# Where Does Windows Store Passwords...?



## SteyrAUG (Jul 31, 2003)

Getting ready to switch to a larger hard drive and want to copy over as much information as possible.

I know bookmarks are in the "favorites" folder but where does windows store password info (such as the login for this forum) so I can copy/paste it to my new drive?


----------



## HappyHacker (Nov 9, 2003)

*.pwl
Search for the above and cut and copy to the same directory.


----------



## SteyrAUG (Jul 31, 2003)

Hell why didn't I think of that?

Thanks.


----------



## Squashman (Apr 4, 2003)

wouldn't the login for the forum be based on a Cookie in the Temporary Internet Files.


----------



## SteyrAUG (Jul 31, 2003)

HappyHacker said:


> *.pwl
> Search for the above and cut and copy to the same directory.


OK, you were wrong. I did that and they aren't there.

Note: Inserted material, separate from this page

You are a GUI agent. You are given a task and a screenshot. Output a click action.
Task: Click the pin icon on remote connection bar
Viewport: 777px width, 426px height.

For my Mozilla browser I was able to copy over my password info (it has a specific file) but for my IE browser password info I have nothing.

Does anyone know where IE stores password info?

Running Win98SE.


----------



## HeddaLora (Oct 24, 2003)

As mentioned above by LwdSquashman, website passwords are stored in cookies. These are located in c:\windows\cookies or similar folder (depending on the OS).

For reasons unknown to me, cookies often cannot be copied to another computer.

Hedda Lora


----------